Docker and service clusters
We are looking into using Docker plus either Mesos/Marathon or Kubernetes for hosting a cluster. However, the one issue that we haven’t really seen any answers for is how to allow clustered services to connect to each other correctly. All of the ones that I have seen need to know about at least one other node before they can join the cluster. Some need to know about every node. However, in Kubernetes and Mesos, there’s no way to know what those IP addresses are ahead of time.
So, are there any best practices for this?
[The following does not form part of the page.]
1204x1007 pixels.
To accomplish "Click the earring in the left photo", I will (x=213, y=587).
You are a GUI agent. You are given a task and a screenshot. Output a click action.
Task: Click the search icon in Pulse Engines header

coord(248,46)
If it helps, some technologies we’re looking into deploying as containers are ElasticSearch, ActiveMQ, and MongoDB. There may be others.
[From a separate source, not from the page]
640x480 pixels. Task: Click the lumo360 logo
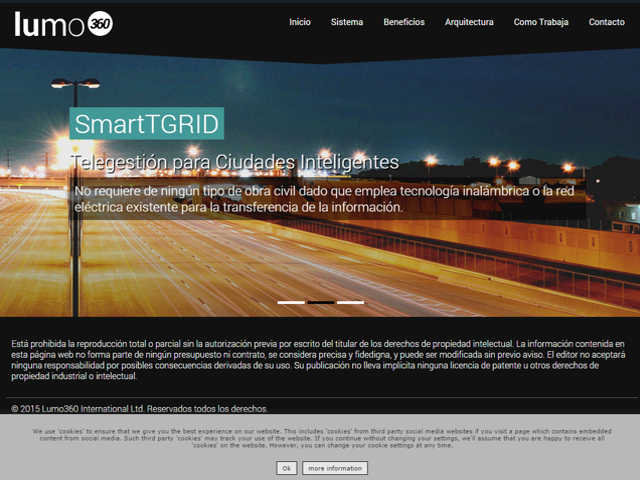(x=63, y=23)
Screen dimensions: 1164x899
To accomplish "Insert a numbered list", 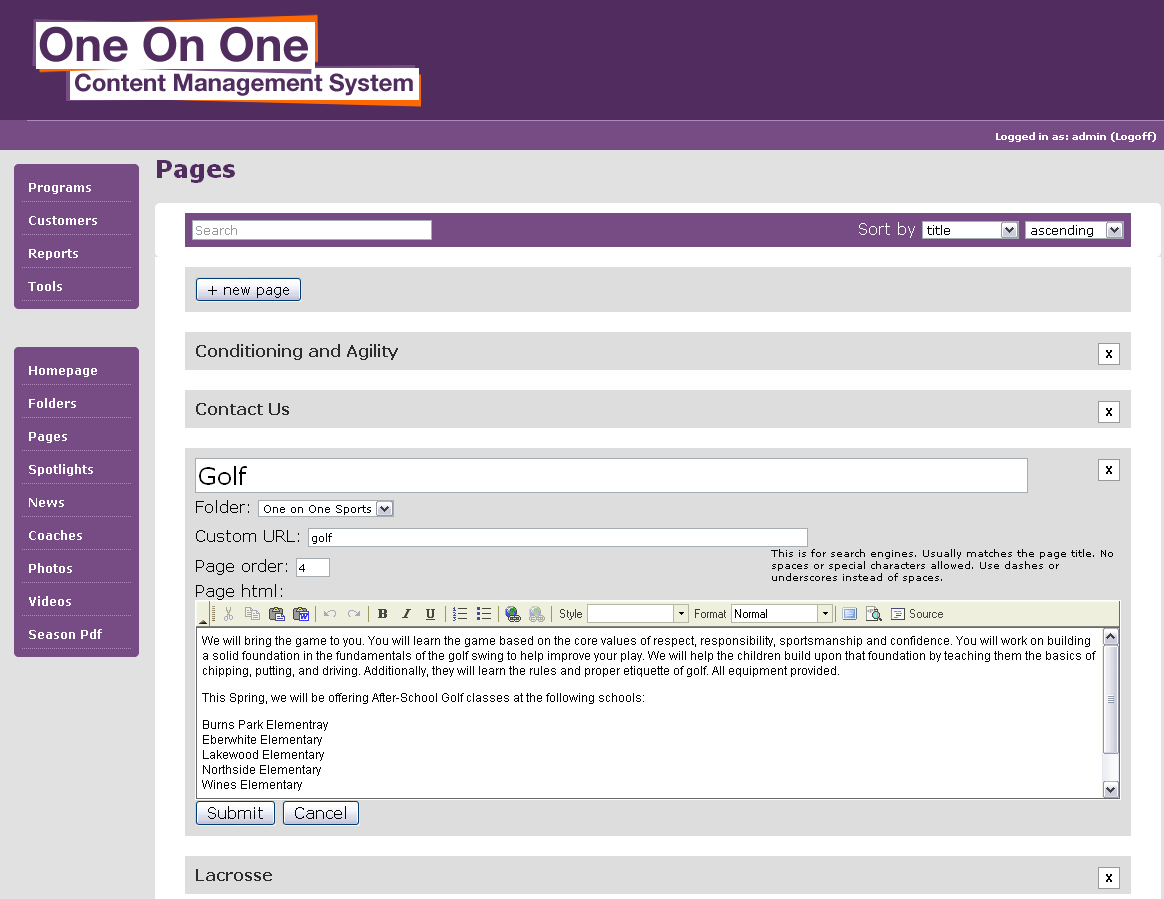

However, the one issue that we haven’t really seen any answers for is how to allow clustered services to connect to each other correctly.
I think you’re talking about HA/replicated/sharded apps here.
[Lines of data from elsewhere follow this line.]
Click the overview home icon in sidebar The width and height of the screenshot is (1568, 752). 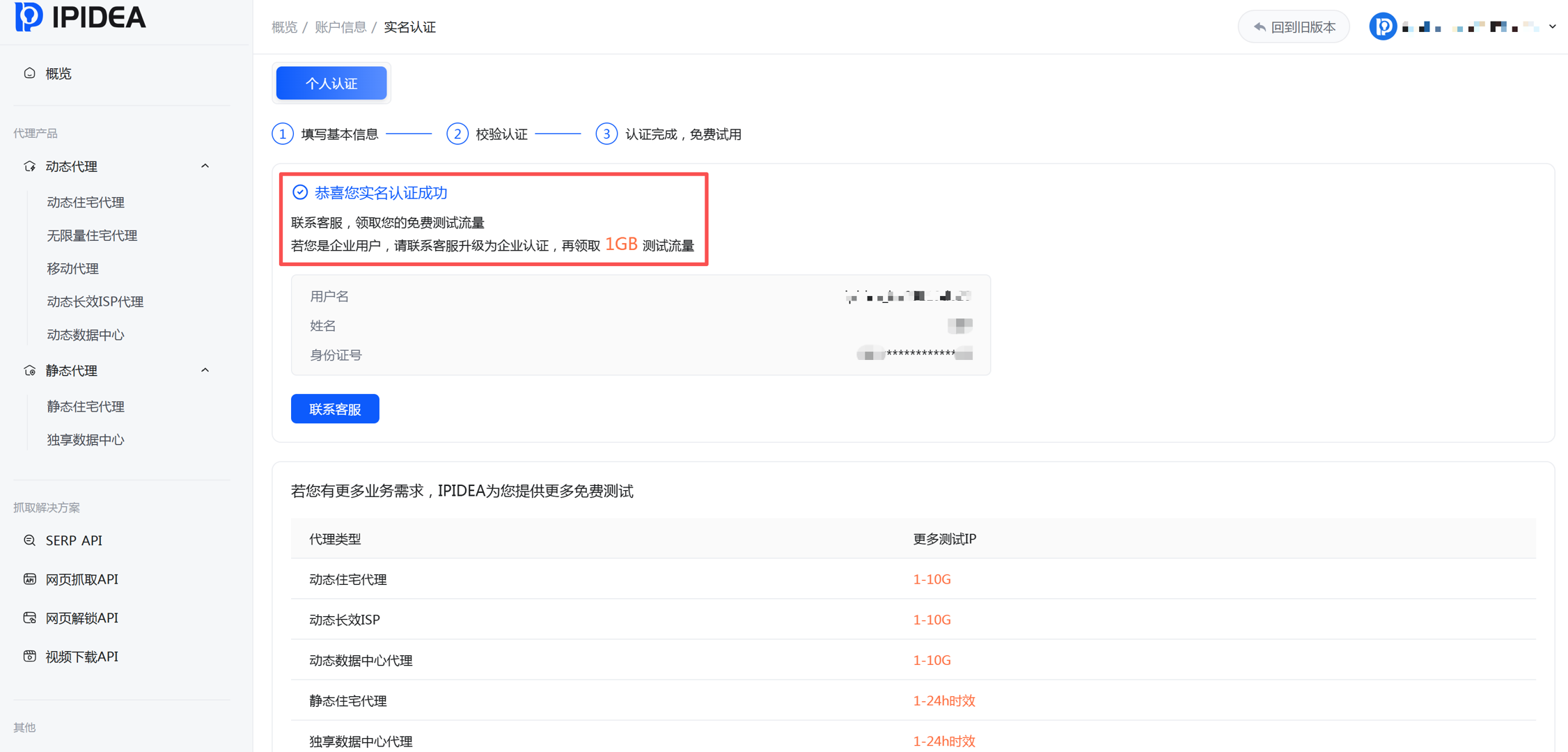click(29, 73)
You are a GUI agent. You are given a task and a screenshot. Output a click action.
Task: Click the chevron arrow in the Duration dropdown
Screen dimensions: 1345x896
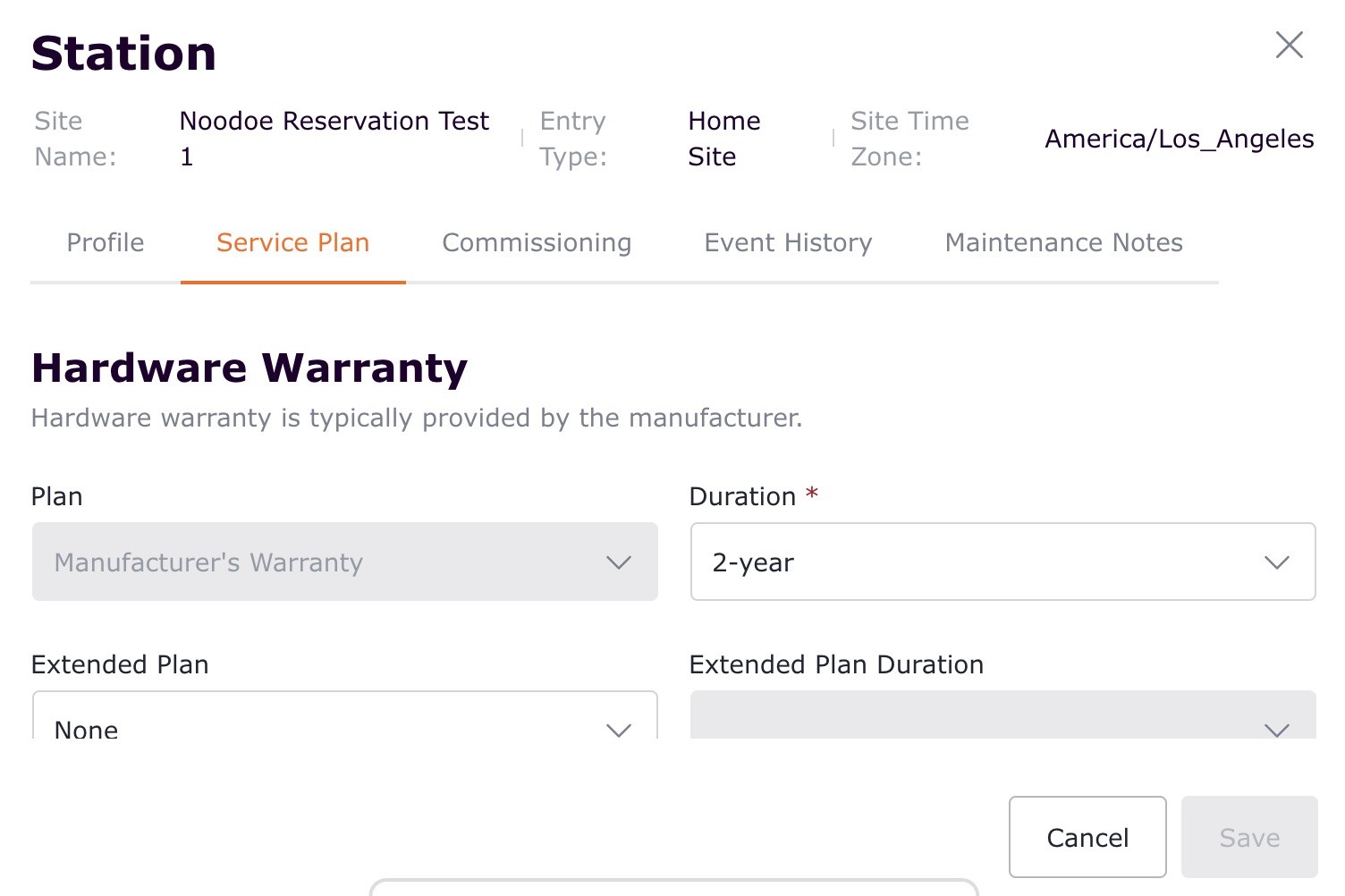pyautogui.click(x=1276, y=562)
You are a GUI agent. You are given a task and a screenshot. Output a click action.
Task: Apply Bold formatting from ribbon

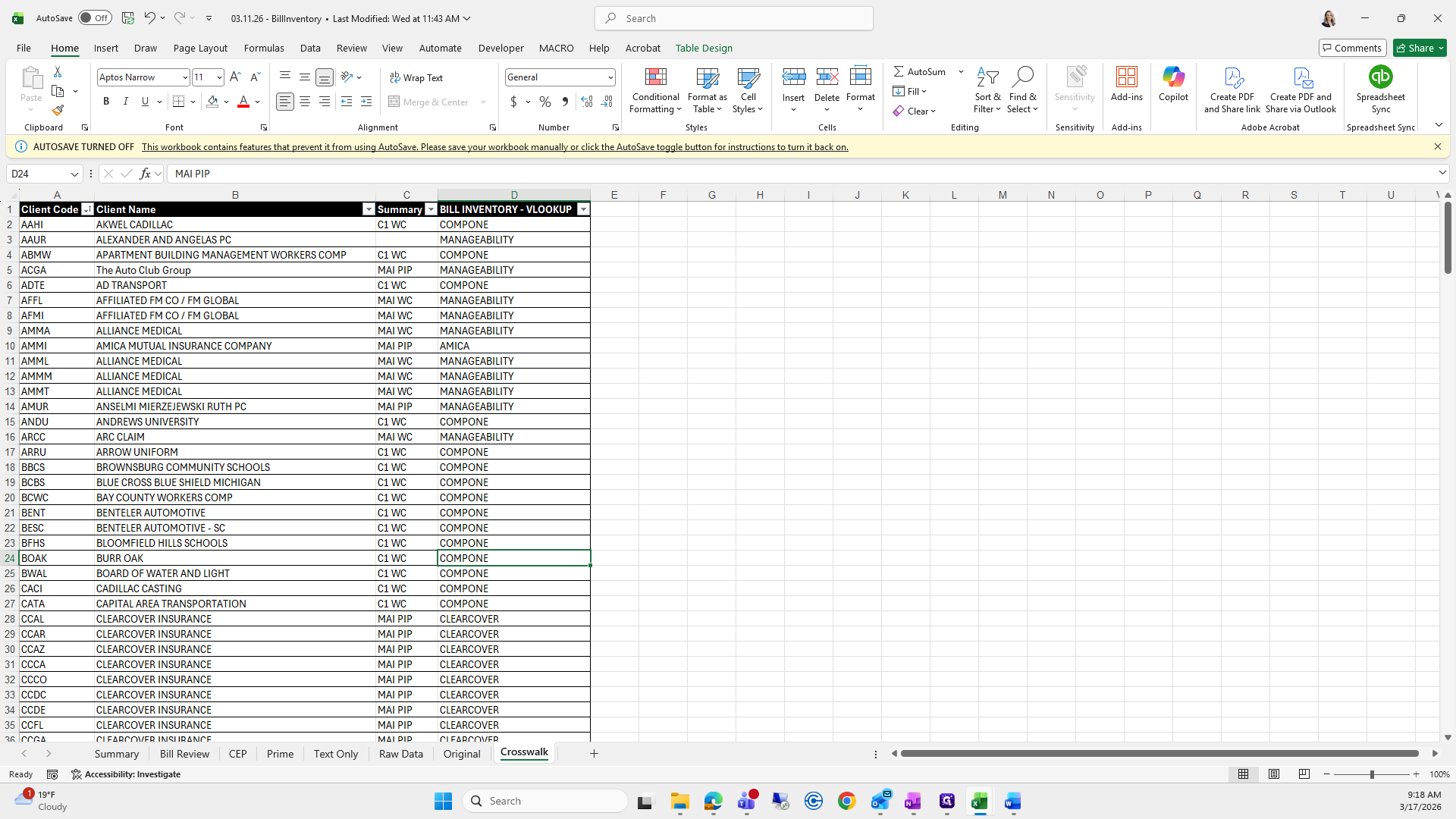coord(106,102)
At the moment, in kubernetes, you can accomplish this by making an api call listing all the “endpoints” of the service; that will tell you where your peers are running.
We’d eventually like to support the use case you describe in a more first-class manner.
I filed https://github.com/GoogleCloudPlatform/kubernetes/issues/3419 to maybe get something more standardized started here.
I also wanted to setup an ElasticSearch cluster using Mesos/Marathon. As the existing “solutions” either were merely undocumented, or not working/outdated, I set up my own container.
If you like, have a look at https://github.com/tobilg/docker-elasticsearch-marathon
If you have a running Marathon installation (I use v0.8.1), then setting up an ElasticSearch cluster should be a matter of a few minutes.
The container now uses Elasticsearch v1.5.2 and is able to run on the latest Marathon v0.8.2.
As for Kubernetes, it currently does require
kube-controllers-manager to start with
--machines argument given a list of minion IPs or hostnames.
I don’t see any easy way how to handle this correctly in Kubernetes now. Yes, you could make a call to the API that returns list of endpoints but you must watch for changes and take an action when endpoints change…
I would prefer to use Mesos/Marathon that is well prepared for this scenario. You should implement custom Framework for Mesos. There is already Framework for ElasticSearch prepared: http://mesos.apache.org/documentation/latest/mesos-frameworks/